Forcing 1000/full on the remote end:

[  550.454825] mtk_soc_eth 15100000.ethernet eth1: Link is Down
[  552.535335] mtk_pcs_config: advertise=0x1
[  552.539339] mtk_pcs_config: link_timer=0x186a00
[  552.543852] mtk_pcs_config: sgm_mode=0x1, use_an=0 bmcr=0x0
[  552.549419] mtk_pcs_link_up: 
[  552.552371] mtk_pcs_link_up: forcing sgm_mode=0x18
[  552.557160] mtk_soc_eth 15100000.ethernet eth1: Link is Up - 1Gbps/Full - flow control rx/tx

and there are no packets in either direction. Similar with 100/full;

[  935.254832] mtk_soc_eth 15100000.ethernet eth1: Link is Down
[  937.335155] mtk_pcs_link_up: 
[  937.338119] mtk_pcs_link_up: forcing sgm_mode=0x14
[  937.342910] mtk_soc_eth 15100000.ethernet eth1: Link is Up - 100Mbps/Full - flow control rx/tx

This is with the follwong printk's added to suitable places in mtk_sgmii.c:

	pr_info("%s: advertise=0x%x\n", __FUNCTION__, advertise);
	pr_info("%s: link_timer=0x%x\n", __FUNCTION__, link_timer);
	pr_info("%s: sgm_mode=0x%x, use_an=%u bmcr=0x%x\n", __FUNCTION__, sgm_mode, use_an, bmcr);
	pr_info("%s: \n", __FUNCTION__);
	pr_info("%s: forcing sgm_mode=0x%x\n", __FUNCTION__, sgm_mode);

For tthe working 2.5Gbps autoneg case, this is what the phy says:

root@OpenWrt:/# mdio mdio-bus mmd 6:30 raw 8
0x24da

and for the 1Gbps/100Mbps:

root@OpenWrt:/# mdio mdio-bus mmd 6:30 raw 8
0x34da

So ANEG is enabled on the SGMII link between mac and phy when the speed is supposed to be lower than max. Probably makes sense?

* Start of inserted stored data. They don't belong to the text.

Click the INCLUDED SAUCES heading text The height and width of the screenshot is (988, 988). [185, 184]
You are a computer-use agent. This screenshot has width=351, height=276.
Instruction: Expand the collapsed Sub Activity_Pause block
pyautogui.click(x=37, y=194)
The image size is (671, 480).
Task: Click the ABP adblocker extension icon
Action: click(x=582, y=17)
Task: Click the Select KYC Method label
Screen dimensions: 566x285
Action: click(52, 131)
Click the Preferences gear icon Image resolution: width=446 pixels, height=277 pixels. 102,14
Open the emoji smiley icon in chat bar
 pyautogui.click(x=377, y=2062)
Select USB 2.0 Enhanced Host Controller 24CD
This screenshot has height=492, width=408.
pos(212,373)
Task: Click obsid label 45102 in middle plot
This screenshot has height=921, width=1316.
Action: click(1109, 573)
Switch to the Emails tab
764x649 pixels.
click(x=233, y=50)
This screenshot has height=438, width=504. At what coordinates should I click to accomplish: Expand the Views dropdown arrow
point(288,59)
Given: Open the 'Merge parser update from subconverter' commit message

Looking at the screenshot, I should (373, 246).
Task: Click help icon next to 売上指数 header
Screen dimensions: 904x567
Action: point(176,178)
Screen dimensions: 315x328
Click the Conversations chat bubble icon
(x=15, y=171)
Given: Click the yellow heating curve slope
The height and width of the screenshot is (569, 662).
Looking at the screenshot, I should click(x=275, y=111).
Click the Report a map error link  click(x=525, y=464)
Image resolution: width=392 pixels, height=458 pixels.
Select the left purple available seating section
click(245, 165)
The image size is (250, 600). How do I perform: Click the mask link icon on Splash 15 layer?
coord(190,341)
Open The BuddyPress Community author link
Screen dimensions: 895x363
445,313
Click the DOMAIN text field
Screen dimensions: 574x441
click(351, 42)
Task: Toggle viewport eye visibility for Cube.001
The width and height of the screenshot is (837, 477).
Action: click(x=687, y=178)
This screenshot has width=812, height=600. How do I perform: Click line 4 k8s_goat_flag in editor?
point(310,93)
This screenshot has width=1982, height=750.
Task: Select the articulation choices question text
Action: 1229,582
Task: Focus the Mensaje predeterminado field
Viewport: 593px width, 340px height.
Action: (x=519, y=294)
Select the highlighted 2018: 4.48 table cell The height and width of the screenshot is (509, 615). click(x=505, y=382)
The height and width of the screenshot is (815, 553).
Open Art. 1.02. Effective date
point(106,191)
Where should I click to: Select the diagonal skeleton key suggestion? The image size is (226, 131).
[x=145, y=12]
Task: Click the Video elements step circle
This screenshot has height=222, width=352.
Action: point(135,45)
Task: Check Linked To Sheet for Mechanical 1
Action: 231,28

For the PHY reset, you can simply put the reset-gpios to the &mdio node. Note that Linux uses reset-delay-us and reset-post-delay-us for MDIO reset delays.

For MTK'S SGMII PCS, I don't have their datasheet so I don't know how it works. But I've been working on DesignWare's PCS so I can try to clear something out:

  • There are two types of autoneg that take place here: 1. The Clause 28 autoneg between 2 RJ45 UTP. (when you use ethtool) 2. The Clause 37 autoneg between 2 PCS (MAC and PHY). Normally a link change event on the UTP side will also restart the Clause 37 AN, if enabled.

  • Clause 37 is originally for 1000Base-X, which is 1Gbps-only with a 1.25Gbaud/s SerDes. To support lower speeds (100Mbps and 10Mbps), Cisco made SGMII, which uses symbol replication to achieve lower speeds (so the SerDes speed remains at 1.25Gbaud/s).

  • There's also 2500Base-X (some IP vendors call it High-SGMII), which is merely an overclocked 1000Base-X (SerDes runs at 3.125Gbaud/s). Note that 2500Base-X and 1000Base-X (or SGMII) use different SerDes speed, so Clause 37 autoneg is not able to switch between 2.5G and 1G/100M/10M, and a manual switch of SerDes speed is required.

Thanks a lot for your helpful hints. Yes, references to the relevant 802.3 clauses makes the problem description clearer.

AFAICS, the clause 28 autoneg works perfectly. ethtool reports expected values on both ends.

So I guess the problem is related to the PCS clause 37 autoneg between MAC and PHY. Although I know so little about this subject that I'm a bit hesitant to conclude. But from you description I wonder if the issue could be that the SerDes clock isn't changed when it should be? Trying to run SGMII with an overclocked SerDes will probably not work too good? I'll try to add some more debugging around that.

Wrt the PHY reset: Yes, I eventually figured that out after resorting to actually reading the docs and discovering the assert/deassert => daelay/post-delay difference between phy and mdio-bus.